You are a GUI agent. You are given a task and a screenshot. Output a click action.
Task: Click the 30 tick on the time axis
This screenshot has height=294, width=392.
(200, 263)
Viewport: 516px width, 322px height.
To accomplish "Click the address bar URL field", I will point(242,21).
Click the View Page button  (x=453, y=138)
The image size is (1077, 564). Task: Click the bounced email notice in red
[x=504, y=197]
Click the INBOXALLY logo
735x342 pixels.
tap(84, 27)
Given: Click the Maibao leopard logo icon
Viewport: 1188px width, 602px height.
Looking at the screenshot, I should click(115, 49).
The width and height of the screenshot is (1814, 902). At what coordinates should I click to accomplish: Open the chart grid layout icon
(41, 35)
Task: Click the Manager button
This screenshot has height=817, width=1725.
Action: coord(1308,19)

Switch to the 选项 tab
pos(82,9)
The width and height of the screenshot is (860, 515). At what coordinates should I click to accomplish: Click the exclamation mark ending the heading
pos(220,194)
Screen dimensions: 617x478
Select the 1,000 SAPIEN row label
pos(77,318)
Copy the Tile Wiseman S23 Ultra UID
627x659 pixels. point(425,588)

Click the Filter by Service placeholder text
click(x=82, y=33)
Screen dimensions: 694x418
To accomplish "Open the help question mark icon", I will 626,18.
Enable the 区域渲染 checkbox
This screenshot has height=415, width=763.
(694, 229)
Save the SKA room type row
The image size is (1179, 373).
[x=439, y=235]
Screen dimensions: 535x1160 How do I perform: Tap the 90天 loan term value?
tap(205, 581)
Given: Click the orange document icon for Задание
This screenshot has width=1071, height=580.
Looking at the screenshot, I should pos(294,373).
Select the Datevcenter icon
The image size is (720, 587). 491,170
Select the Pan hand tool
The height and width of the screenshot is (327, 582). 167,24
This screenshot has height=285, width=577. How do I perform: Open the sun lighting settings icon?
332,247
══════════════════════════════
» **What this task involves**:
Here, the lines to copy run from the one containing "Screen dimensions: 535x1160" to the final line of the listing; copy them exactly and nothing else.

» **Answer below**:
Screen dimensions: 535x1160 How do I perform: Tap the 90天 loan term value?
tap(205, 581)
Given: Click the orange document icon for Задание
This screenshot has width=1071, height=580.
Looking at the screenshot, I should pos(294,373).
Select the Datevcenter icon
The image size is (720, 587). 491,170
Select the Pan hand tool
The height and width of the screenshot is (327, 582). 167,24
This screenshot has height=285, width=577. How do I perform: Open the sun lighting settings icon?
332,247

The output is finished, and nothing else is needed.